When either one of us did get hurt, my father would cheer. It sounds hideous, I'm sure, but it was never in jest or to make light of our pain. It was a loving expression of how impressed he was with our toughness as we encountered adversity. He would whoop and with a smile on his face, acknowledge our pain with a sharp intake of breath through his teeth and say, "Ouch, that was a good one!" He'd give us a loving hug and then go with us as he encouraged us to "walk it off."
Then he'd analyze the type of mark or scar it was going to leave. Pretty soon, he'd be exposing his shin to reveal some representative scar of his own and be sharing with enthusiasm the story of how the mark came to be. We'd engage in a weird, father-daughter dance of battle scar one-upmanship. I remember that we'd be smiling, snuggled up together, and talk wistfully of how I'd share my most recent pratfall with my future children.

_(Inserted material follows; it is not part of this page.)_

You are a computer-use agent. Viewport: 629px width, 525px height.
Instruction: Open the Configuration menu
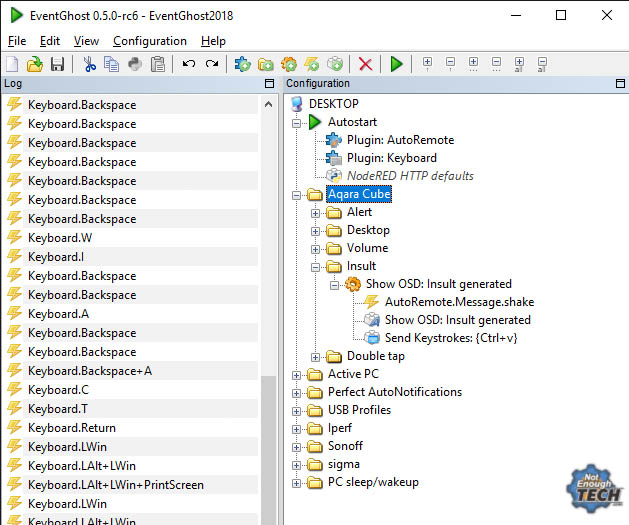click(149, 41)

The story telling would then ensue. With fatherly admiration, he'd tell my mother or anyone else he could find, how fast I was going or how high I had climbed or how bravely I had approached something right before I received my wound.
My father's bizarre behavior served two purposes. First it removed the fear and much of the pain associated with the injury. It also instilled a desire to go farther and work harder the next time.
He views wounds, I believe, as trophies from life. They are the evidence that we engaged ourselves in our world and didn't hide or shrink from what experience was laid at our feet. Scars are the marks of courage in the eyes of my father. And while I believe he felt each scrape I got as a child, he found it also a source of fatherly pride at having a wild, tough, amazing daughter.
I find myself having the same reaction with my children. I know how it feels when they fall. Owwww! I wince as I share that moment of breathlessness. And then I immediately swell with pride as I think how tough they were being right before the moment of impact and how, with my encouragement they will square up and look life right back in the face and do it again shortly afterward. I find I have an irresistible urge to
bare an odd knee and tell my story. I also find myself saying, "Your Grandpa is going to be so impressed with that one."
This weekend John had one of those moments. He had been rocking our cul-de-sac with his scooter. Wind whipped through his hair. He was smiling and full of life as he experienced the fun and freedom of riding after practicing for over a year to get to this point. He rode to a spot high on the hill and zoomed downward at top speeds. He rounded the corner and popped up onto our driveway before he spilled into a magnificent tumble of knees and elbows.
It hurt. But it was the hurt of one embracing life. He put the scooter away for the day but he will be back out there again to face that driveway with Olympic determination worthy of the scars he now bears. He did tell me that it hurt like crazy this morning in the shower because the scrape was so deep the water was actually hitting flesh. That's my son! He is amazing and tough. And I'm proud of him. You should have seen how fast he was going!
Oh, by the way, since he's always been relatively slow (not faster than walking) on his scooter before, we've never required a helmet at home. He'll be wearing one now. We're about going higher, faster, further but we are about doing it safely.